Packing is when maps are drawn to cram members of a demographic group, like Black voters, or voters in the opposing political party, into one district or as few districts as possible. That leaves their numbers in the other districts too scant to win elections. This is how many states, primarily in the South, sought to limit the influence of Black voters over the decades before the Voting Rights Act. In the 2020 election, Democratic votes in Austin Texas were cracked into multiple districts reaching into conservative areas. There are about 435,000 Democratic voters in Travis County, and only about 160,000 Republicans — but just one Democratic representative. There are other tricks used as well.
Gerrymandering makes elections less fair. A mapmakers’ party can seize such an advantage that the results of elections become foregone conclusions.

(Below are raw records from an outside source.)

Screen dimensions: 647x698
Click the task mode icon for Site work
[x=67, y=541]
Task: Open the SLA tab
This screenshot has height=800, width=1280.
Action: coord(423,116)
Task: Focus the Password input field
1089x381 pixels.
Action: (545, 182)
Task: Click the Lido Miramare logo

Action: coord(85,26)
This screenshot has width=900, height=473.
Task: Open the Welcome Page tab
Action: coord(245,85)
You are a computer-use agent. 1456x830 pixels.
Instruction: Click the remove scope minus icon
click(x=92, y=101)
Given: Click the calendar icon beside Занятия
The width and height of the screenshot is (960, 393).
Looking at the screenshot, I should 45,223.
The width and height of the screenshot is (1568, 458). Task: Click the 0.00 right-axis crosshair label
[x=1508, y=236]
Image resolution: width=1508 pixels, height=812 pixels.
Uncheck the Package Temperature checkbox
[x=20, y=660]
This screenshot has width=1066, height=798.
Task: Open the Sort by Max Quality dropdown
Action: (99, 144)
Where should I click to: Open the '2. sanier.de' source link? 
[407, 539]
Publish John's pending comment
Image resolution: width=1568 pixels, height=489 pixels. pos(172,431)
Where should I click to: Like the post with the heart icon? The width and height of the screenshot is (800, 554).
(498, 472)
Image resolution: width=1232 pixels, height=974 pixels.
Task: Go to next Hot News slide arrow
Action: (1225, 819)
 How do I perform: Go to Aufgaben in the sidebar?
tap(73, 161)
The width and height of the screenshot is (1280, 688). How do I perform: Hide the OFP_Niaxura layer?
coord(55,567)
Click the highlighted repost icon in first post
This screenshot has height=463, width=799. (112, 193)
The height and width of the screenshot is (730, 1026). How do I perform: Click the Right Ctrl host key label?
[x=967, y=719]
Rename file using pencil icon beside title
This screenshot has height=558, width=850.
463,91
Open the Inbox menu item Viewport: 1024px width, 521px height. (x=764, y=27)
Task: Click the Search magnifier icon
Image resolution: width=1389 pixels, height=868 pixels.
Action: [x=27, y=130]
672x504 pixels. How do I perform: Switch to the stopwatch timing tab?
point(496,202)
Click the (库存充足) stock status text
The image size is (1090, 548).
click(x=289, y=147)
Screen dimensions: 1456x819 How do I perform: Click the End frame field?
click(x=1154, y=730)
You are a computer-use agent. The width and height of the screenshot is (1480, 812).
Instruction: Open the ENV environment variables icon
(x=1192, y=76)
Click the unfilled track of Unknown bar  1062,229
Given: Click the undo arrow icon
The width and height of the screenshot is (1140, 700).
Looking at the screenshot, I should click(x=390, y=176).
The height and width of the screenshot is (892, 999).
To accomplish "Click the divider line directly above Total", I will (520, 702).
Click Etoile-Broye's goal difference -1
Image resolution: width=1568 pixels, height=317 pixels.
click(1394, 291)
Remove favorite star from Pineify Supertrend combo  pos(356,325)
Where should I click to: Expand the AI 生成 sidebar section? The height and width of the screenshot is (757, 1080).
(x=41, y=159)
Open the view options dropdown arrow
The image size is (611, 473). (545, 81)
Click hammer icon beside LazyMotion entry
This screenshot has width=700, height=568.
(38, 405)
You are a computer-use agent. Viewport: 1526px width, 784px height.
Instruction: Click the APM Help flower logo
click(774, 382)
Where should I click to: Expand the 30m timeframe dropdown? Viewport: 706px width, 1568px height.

Is this legal? Yes and no. In 2019, the Supreme Court ruled that the federal courts have no role to play in blocking partisan gerrymanders. However, the court left intact parts of the Voting Rights Act that prohibit racial or ethnic gerrymandering. Districts where people of color are in the majority are often referred to as VRA districts and breaking them up is almost certain to cause a lawsuit. States have often been forced to redraw maps found to have violated the Voting Rights Act or the equal protection clause of the Constitution. Pennsylvania had to redraw its congressional maps in 2018; Texas has had to redraw some of its maps every decade since the Voting Rights Act was passed. Some lower courts have held that gerrymandering that dilutes the vote of a minority group is unconstitutional regardless of intent, but the argument remains in a legal gray area.
Incumbents tend to like this way of doing things. Holding on to their jobs and political power is easier when they don’t have to worry about tough challenges from the other party. But in some of the safest districts lawmakers are finding great challenges in primary campaigns. In those contests, the most devoted partisans are often the most important constituency and appealing to them is pushing incumbents and primary challengers to political fringes. Thus, gerrymandering is fueling much of the polarization and extremism in American politics.
The timetable this year is unique. Because of delays in the census there was a scramble in drawing new districts, making it difficult for potential candidates to make timely decisions on whether to run. This is also the first redistricting cycle without the protection under the Voting Rights Act known as “preclearance.” For many years, states with a history of voting discrimination were required to get federal approval before changing their voting laws or drawing new districts. In 2013, the Supreme Court eviscerated the VRA, leaving lawmakers free to draw maps as they choose. New maps could, of course, face legal challenges, but challenges take time, and often fail.
Conditions are most ripe when one party controls both of a state’s legislative chambers and the governor’s office. Republicans have complete control over the redistricting process in 20 states, Democrats in 10 states. That gives Republicans unimpeded power to draw 187 House districts, and Democrats 84. Democrats are most concerned about potential Republican gerrymanders in Ohio, Texas, Florida, Georgia and North Carolina. Republicans are most concerned about Democratic gerrymanders in New York, Illinois, Oregon and Maryland.
The easy answer is to have independent panels everywhere. But there is wide disagreement over how different factors should be weighted, like geographic continuity, competitiveness, minority representation and partisan fairness.